Was it a stupid and unfounded remark? Unless his minders have gone on holiday it is not impossible that Abbott has been given a licence to offend Putin on behalf of Australia’s more powerful friends, a role Abbott would happily perform and capably morphing into mighty mouse, an eagerly athletic antipodean mouse that stands up on its hind legs and roars. Whilst the role of the political sock-puppet is not unknown in history, it is more likely, however, that Abbott simply improvised. Given his earlier tough talk towards Russia over the downing of MH17 ten weeks ago, it would seem, on the face of it, that Abbott was reassuring Australian voters that he was not weakening Australia’s position by now agreeing to Russia’s participation in the G20 and that he would in fact be demanding answers. Whatever the true motivation, the gaffe was not helpful either to Australia’s diplomatic responsibility in hosting the G20 or in terms of Abbott’s increasingly compromised capacity to successfully discharge his elected responsibility as Prime Minister of Australia.
The macho challenge is unlikely to help Abbott’s proposed dialogue with Putin. Cynics or perhaps realists would say this does not matter because there was never the faintest prospect of any genuine dialogue with Putin let alone any acceptance of responsibility for the downing MH17 or the annexation of Ukraine. In this sense Abbott had nothing to lose by inflaming relations with intemperate language.

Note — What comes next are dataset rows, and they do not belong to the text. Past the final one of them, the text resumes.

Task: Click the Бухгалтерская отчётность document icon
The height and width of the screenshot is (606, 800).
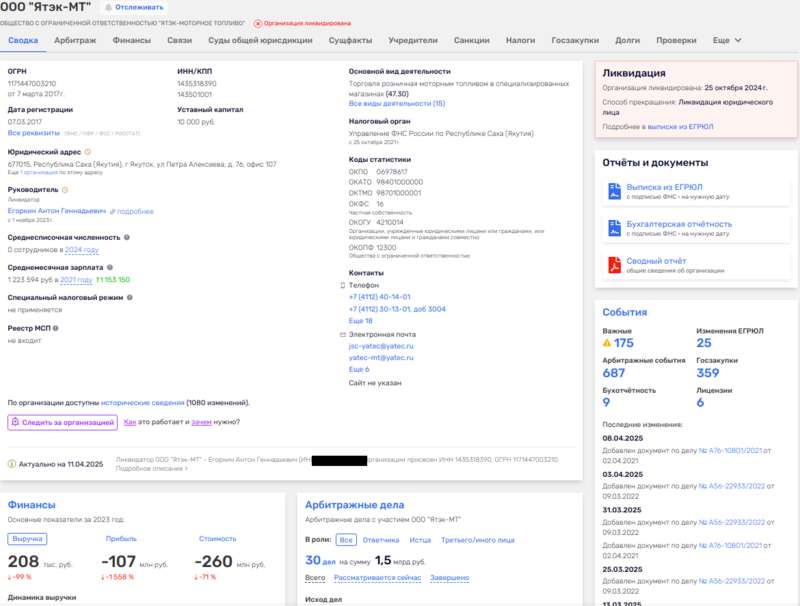Action: tap(614, 228)
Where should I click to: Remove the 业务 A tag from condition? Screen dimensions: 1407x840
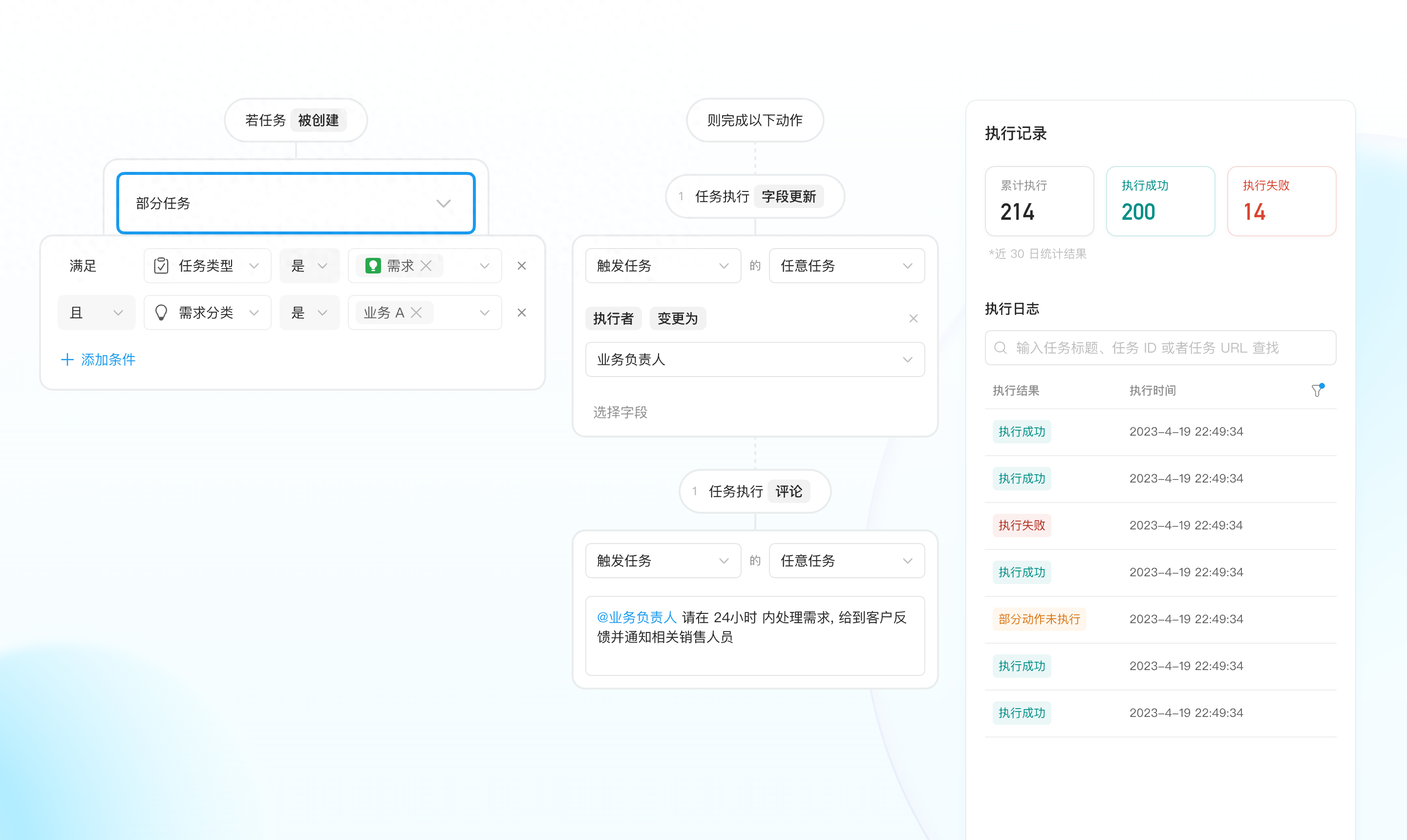tap(416, 313)
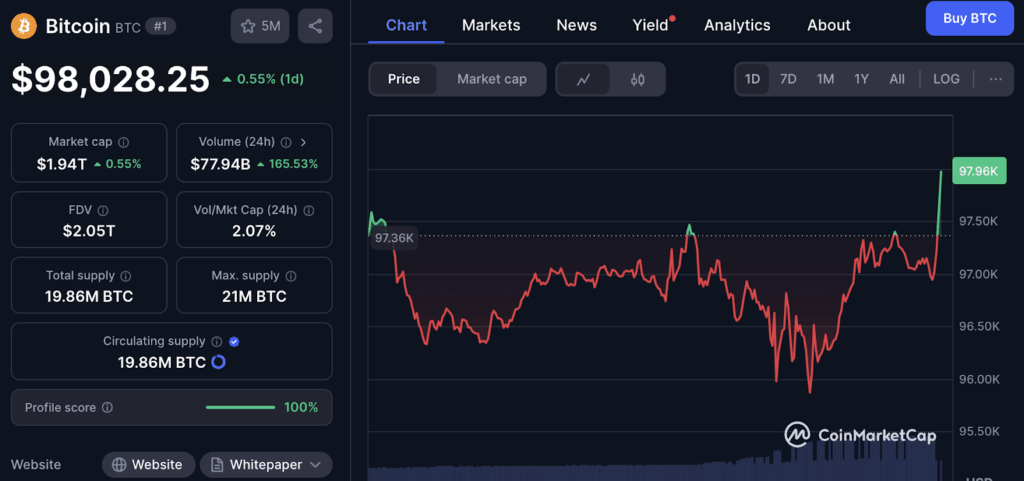Click the share icon button

(315, 26)
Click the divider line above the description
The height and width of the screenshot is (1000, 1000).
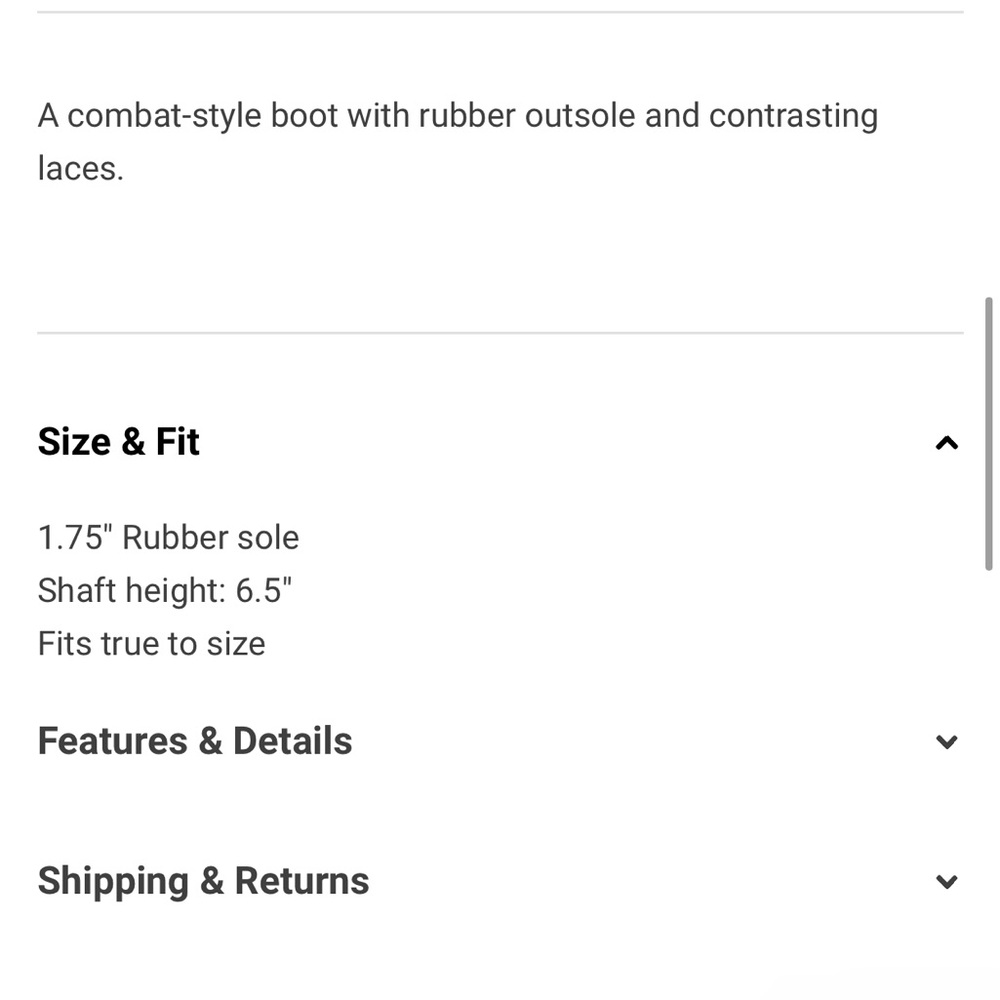pos(500,12)
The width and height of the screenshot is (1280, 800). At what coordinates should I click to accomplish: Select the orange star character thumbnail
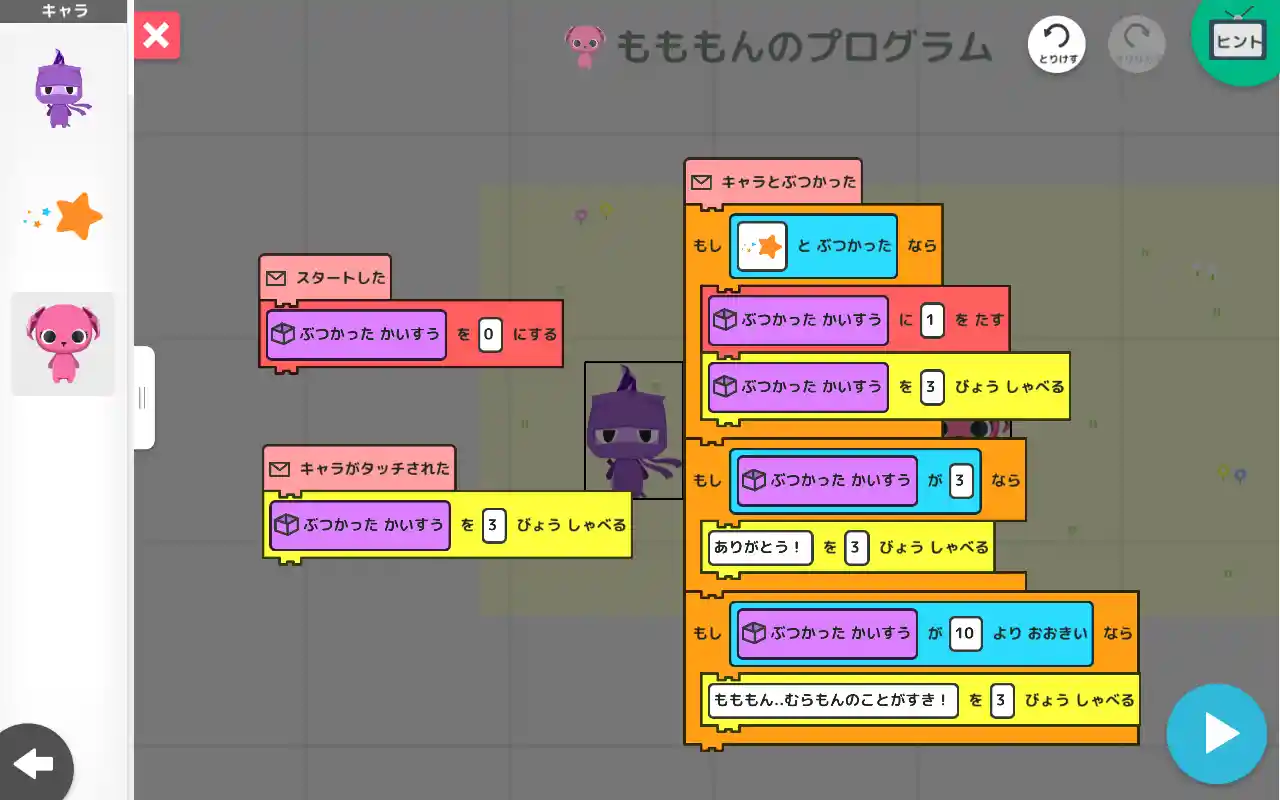(64, 216)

Yet Abbott has everything to lose in terms of his perceived capacity to observe diplomatic protocols and in the example he sets on the world stage. Naturally, there are many tempting diversions and distractions in his path to success in international affairs. It may be that his ego has been over-nourished by his close relationship with Murdoch’s Daily Telegraph and his regular on-air massages with Alan Jones on 2GB, both of whom have invested some time in promoting the Australian leader as a blunt-spoken antipodean hero who in his rough-hewn Australian way can cut through red tape dispense with indirection and other formalities and call a spade a spade. If this is the case, Abbott’s minders need to wean him off such boosters before he has done too much damage to his own and Australia’s cause. As it stands, Russia has been quick to quash any prospect of a bilateral meeting with Australia in Brisbane. Abbott’s much-vaunted opportunity for dialogue, the rationale for inviting Putin in the first place, has evaporated along with his own credibility.
Abbott’s language is a big step down at a time when what is needed is just the opposite. His shirt front challenge evokes the primitive physicality of the Australian true-blue bloke, squaring off against his adversary and settling a difference of opinion with his fists. Apart from the ludicrous image it conjures of a mismatch between the keen amateur and the hardened professional slugger, Abbott’s promise to square off against Putin is an empty gesture. It is a faint reassurance to the nation. His comical but wrong-headed vow to put pressure on the Russian President, to confront him as the only way of holding him to account is a patently silly and potentially risky gambit against a ruthlessly powerful adversary with nothing to lose in continuing on his chosen path of denial and disavowal when all the evidence points to an increasingly compelling case for indictment. In terms of his electoral appeal, it may be that Abbott’s instincts sense a primitive point of resonance with the average voter over his Paul Hogan type heroics but wiser heads would question whether he really needs another caricature at this moment in his career. Nor does it help the cause of international relations when any leader descends to this type of behaviour. The shirt front stunt is an affront on all fronts.